> _Exercise instructions_
Show every line of the data that contains the string "arrow".

> _Data records_
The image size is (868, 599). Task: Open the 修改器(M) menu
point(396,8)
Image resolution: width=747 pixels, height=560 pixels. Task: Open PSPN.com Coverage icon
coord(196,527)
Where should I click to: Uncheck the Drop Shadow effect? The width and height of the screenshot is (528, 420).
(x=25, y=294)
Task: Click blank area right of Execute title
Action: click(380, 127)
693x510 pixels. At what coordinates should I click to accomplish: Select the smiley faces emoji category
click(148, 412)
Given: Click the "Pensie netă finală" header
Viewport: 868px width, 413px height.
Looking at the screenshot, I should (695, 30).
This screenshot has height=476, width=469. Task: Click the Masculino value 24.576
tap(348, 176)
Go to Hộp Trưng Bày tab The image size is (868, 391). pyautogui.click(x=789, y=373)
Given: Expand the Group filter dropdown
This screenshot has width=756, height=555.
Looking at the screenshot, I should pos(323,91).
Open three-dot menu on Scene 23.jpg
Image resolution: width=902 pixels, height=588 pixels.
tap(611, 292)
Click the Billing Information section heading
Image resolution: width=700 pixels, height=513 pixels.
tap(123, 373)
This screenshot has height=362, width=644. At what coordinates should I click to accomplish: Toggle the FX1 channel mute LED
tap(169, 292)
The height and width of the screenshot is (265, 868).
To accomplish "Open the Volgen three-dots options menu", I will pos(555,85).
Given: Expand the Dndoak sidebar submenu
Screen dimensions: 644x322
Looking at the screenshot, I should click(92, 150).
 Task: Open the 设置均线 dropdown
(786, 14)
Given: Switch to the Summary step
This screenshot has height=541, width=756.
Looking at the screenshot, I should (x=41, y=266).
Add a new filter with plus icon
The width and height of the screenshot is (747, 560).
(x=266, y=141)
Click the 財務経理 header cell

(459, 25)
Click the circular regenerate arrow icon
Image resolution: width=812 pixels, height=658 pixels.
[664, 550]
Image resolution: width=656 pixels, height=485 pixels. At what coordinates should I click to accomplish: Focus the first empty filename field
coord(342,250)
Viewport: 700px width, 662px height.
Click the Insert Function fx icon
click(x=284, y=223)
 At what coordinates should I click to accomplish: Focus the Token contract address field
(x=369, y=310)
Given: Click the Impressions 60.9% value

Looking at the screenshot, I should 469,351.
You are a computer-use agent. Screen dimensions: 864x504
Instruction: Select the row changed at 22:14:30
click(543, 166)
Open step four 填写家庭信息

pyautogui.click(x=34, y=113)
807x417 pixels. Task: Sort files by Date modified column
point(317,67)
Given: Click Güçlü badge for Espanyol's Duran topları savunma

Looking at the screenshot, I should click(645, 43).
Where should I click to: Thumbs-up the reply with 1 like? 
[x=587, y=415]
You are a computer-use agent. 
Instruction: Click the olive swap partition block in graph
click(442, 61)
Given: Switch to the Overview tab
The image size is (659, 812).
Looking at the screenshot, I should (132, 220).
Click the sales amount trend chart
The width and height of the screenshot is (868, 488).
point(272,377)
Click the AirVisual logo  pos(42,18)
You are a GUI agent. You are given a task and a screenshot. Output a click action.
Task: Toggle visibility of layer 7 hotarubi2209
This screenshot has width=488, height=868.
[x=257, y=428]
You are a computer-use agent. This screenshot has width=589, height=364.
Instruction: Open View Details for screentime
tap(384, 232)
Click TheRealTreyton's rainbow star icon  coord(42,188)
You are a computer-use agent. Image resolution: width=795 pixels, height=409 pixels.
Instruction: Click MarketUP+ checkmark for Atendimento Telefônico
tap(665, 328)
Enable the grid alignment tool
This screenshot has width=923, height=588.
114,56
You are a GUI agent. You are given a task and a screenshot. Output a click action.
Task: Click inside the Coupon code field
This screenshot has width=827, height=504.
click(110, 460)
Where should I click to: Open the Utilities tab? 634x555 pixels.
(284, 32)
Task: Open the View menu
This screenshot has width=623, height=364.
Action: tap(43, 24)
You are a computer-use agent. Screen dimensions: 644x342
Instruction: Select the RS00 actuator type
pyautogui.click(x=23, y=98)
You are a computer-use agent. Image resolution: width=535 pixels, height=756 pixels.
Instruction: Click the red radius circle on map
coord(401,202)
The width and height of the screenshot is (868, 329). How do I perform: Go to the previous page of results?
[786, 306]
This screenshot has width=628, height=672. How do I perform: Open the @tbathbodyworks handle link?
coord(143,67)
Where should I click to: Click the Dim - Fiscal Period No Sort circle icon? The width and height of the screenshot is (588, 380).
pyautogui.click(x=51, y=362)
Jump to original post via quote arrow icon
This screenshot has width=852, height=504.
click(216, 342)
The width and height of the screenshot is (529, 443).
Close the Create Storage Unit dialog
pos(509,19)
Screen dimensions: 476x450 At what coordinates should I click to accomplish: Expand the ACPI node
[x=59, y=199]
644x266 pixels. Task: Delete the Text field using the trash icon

> _Response to this exercise_
Click the circular regenerate arrow icon
Jump to original post via quote arrow icon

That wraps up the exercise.